In der ursprünglichen Beschreibung, siehe Offenlegungsschrift, Anlage K2, Spalte 1 Zeile 68 bis Spalte 2 Zeile 25, ist erläutert, wie die Drehbeaufschlagung realisiert werden kann. Dabei ist in Spalte 1 Zeile 68 die Formulierung "Es empfiehlt
sich .." gewählt, womit auf den beispielhaften Charakter der darauffolgend dargestellten Realisierungsmöglichkeit hingewiesen wird, die auch Gegenstand des ursprünglichen (und erteilten) Anspruchs 2 ist.
Im Rahmen der durch die oa Wirkungsangabe offenbarten Lehre, daß die Steuerhülse des Rammbohrgeräts sowohl axial als auch auf Drehung beaufschlagt ist,
konnte eine Beschränkung in der Weise vorgenommen werden, daß die Steuerhülse durch die Feder 7 in Richtung der Stellung für Vorwärtslauf "und durch elastische Mittel 7 auch auf Drehung beaufschlagt ist". Denn als Teil der anmeldungsgemäßen Lehre waren für den Fachmann u.a. eine Feder oder Federn (und nicht
nur eine Schraubenfeder) als Mittel für die Beaufschlagung auf Drehung erkennbar offenbart. Da eine Feder nach dem Grundwissen des hier angesprochenen
Fachmanns, eines Dipl.-Ing. (FH) der Fachrichtung Maschinenbau, ein elastisches
Maschinen- bzw Konstruktionselement ist, begegnet die Einfügung der Worte
"durch elastische Mittel" keinen Bedenken. Dies gilt auch für die von der Klägerin
gerügte Verwendung des Plurals für diese Mittel, da durch die ursprüngliche Offenbarung auch mehrere Mittel gedeckt sind, wie oben schon ausgeführt.

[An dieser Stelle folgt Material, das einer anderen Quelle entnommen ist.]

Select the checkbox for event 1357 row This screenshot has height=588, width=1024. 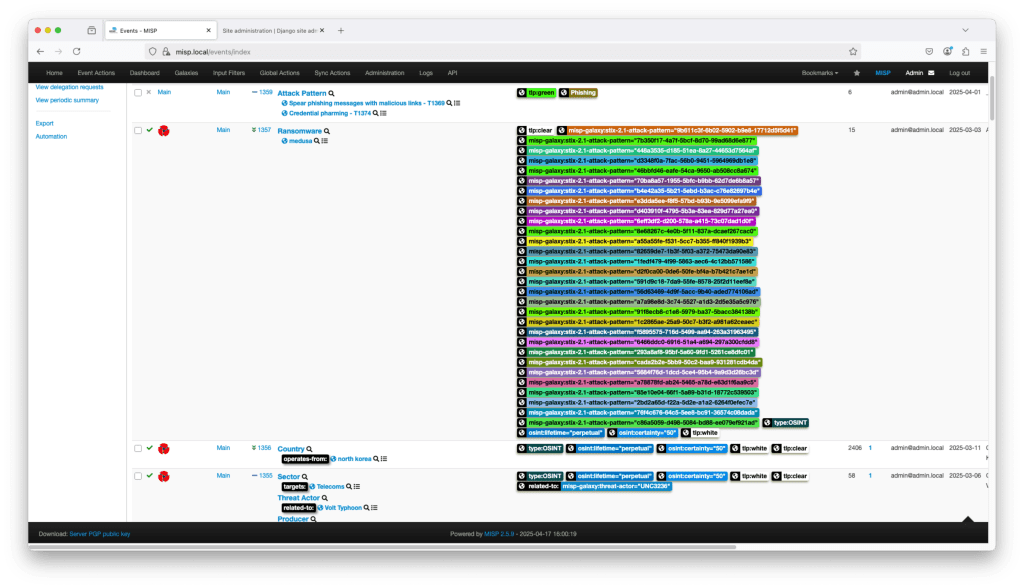point(138,130)

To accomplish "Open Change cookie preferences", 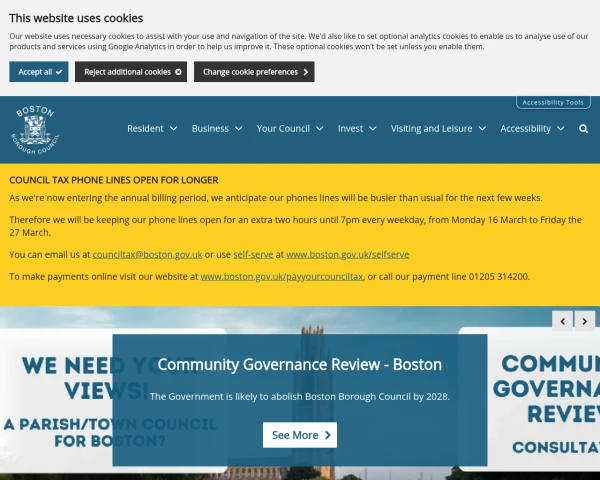I will (254, 72).
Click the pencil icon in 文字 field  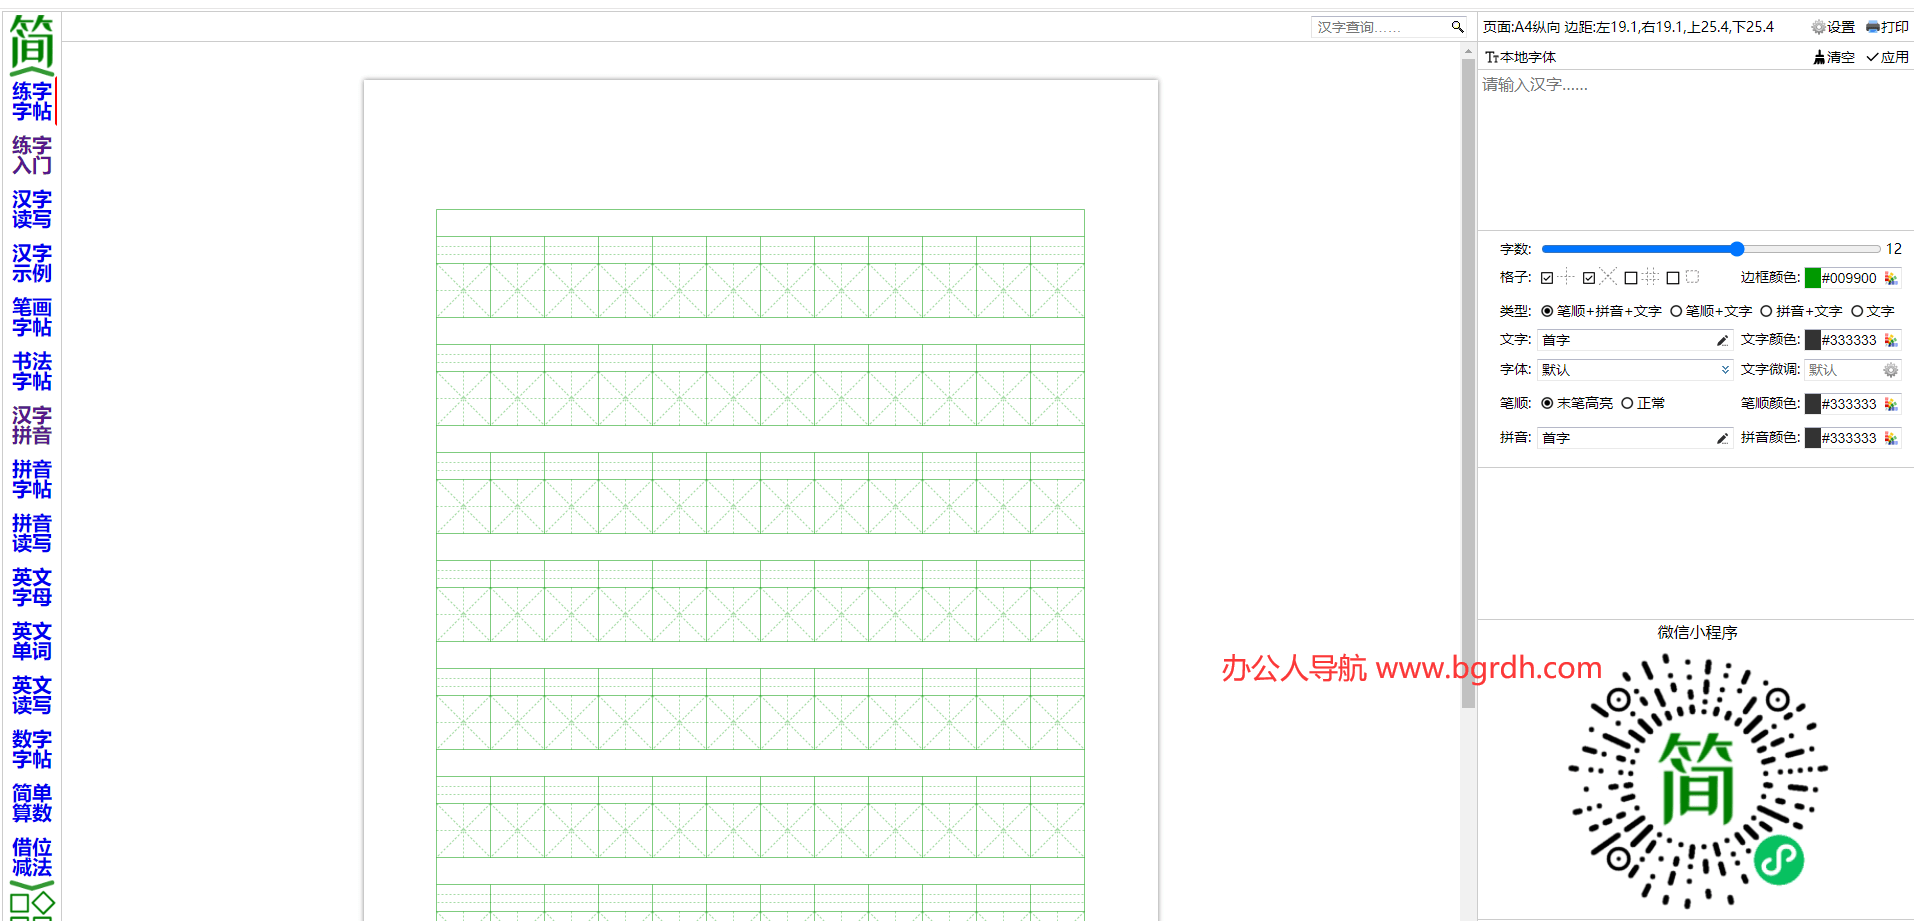click(1722, 341)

3. Der Gegenstand des Anspruchs 1 ist neu.
3.1 In keiner der im Verfahren befindlichen Druckschriften ist ein Rammbohrgerät
offenbart, bei dem die Steuerhülse durch elastische Mittel auch auf Drehung beaufschlagt ist, vergleiche Merkmal b2.
3.2 Die Klägerin sieht die US 4 662 457 (K10) als neuheitsschädlich an. Der Vortrag, daß bei dem in dieser Schrift offenbarten Rammbohrgerät Merkmal b2 verwirklicht sei, trifft jedoch nicht zu.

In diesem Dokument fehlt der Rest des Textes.